- **DESCRIPTION OF THE TASK**:
Rewrite the lines starting at the beginning and ending at the line that contains "coord(388,280)", swapping "icon" for "button" and changing nothing else. Leave out the pictures.

· · · ·

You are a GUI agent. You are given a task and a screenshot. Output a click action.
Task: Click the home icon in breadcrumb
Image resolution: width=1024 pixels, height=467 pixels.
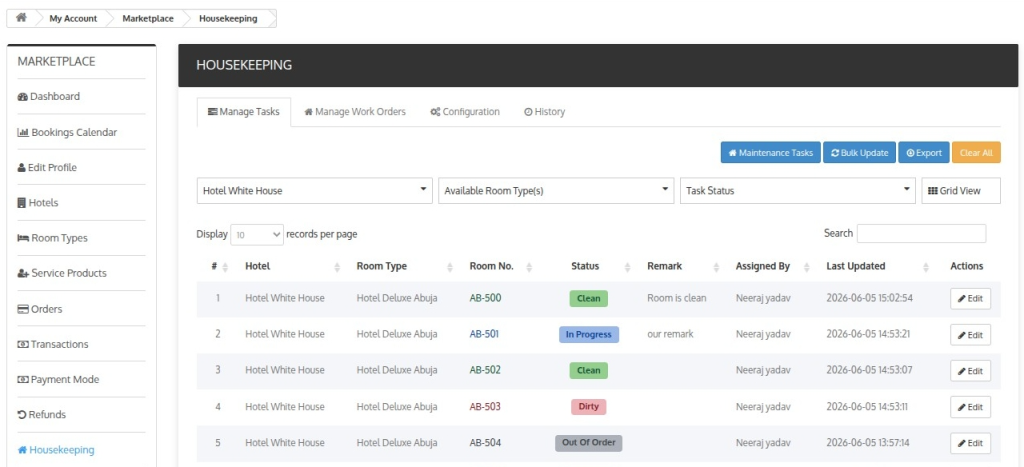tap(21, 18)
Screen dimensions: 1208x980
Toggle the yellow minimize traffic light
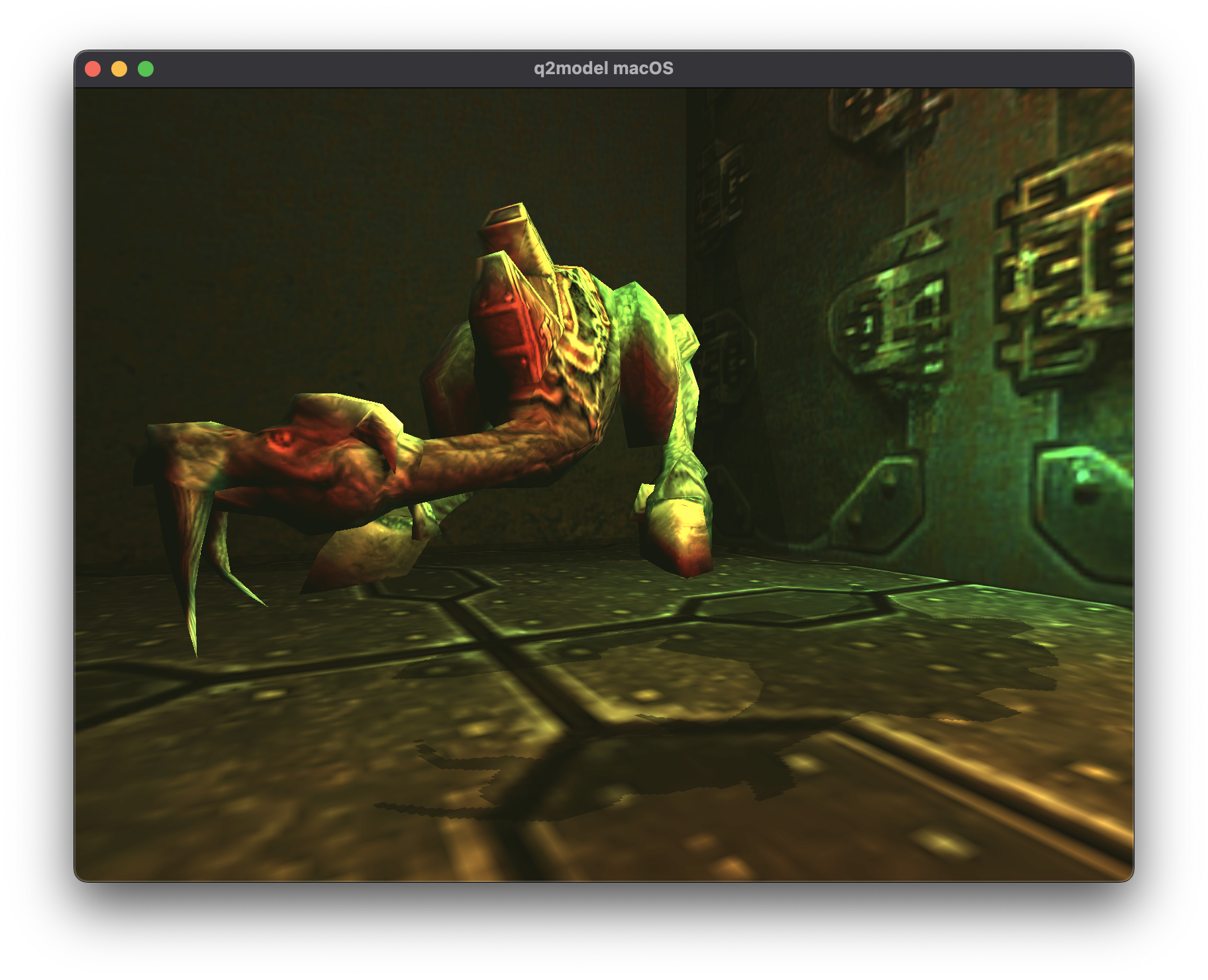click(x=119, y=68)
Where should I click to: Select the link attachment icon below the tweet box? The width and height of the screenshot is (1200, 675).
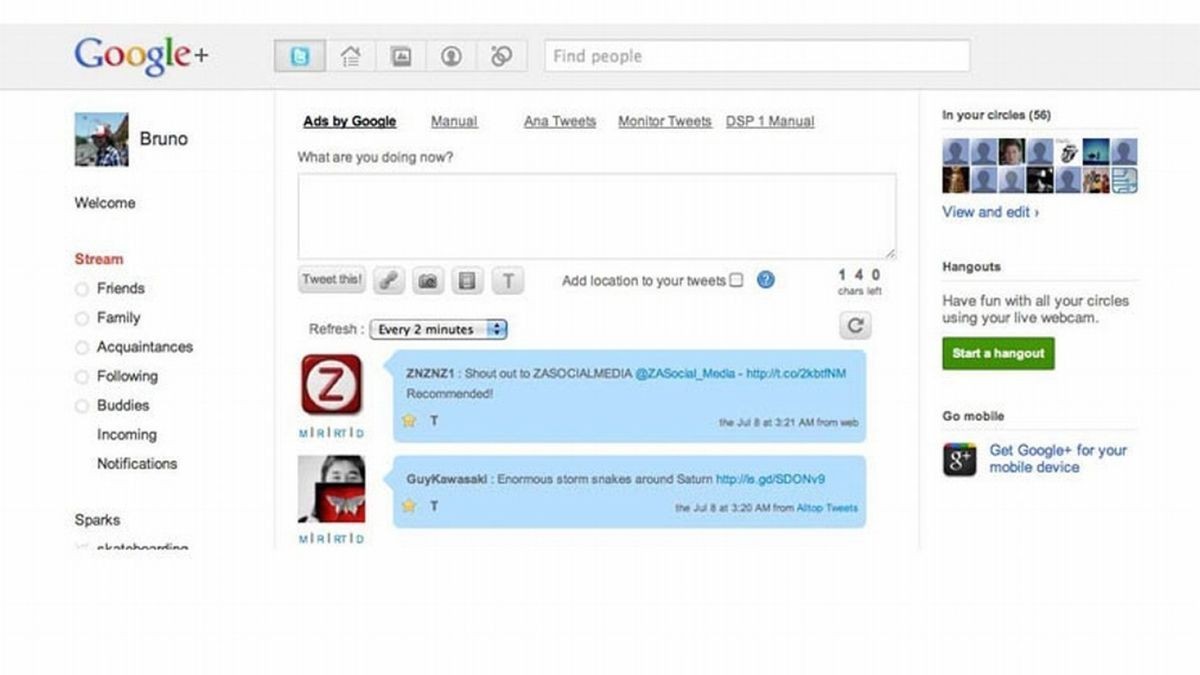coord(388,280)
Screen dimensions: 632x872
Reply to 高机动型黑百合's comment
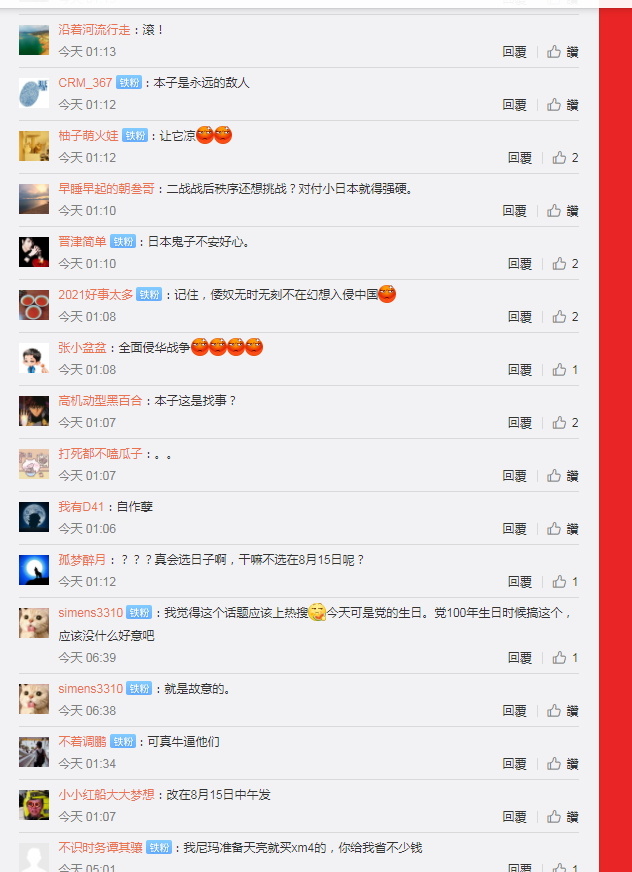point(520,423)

· · · ·

- **COMPLETE ANSWER**:
You are a GUI agent. You are given a task and a screenshot. Output a click action.
Task: Click the home button in breadcrumb
Image resolution: width=1024 pixels, height=467 pixels.
tap(21, 18)
Screen dimensions: 1208x980
Toggle the yellow minimize traffic light
click(x=119, y=68)
Where should I click to: Select the link attachment button below the tweet box? The width and height of the screenshot is (1200, 675).
coord(388,280)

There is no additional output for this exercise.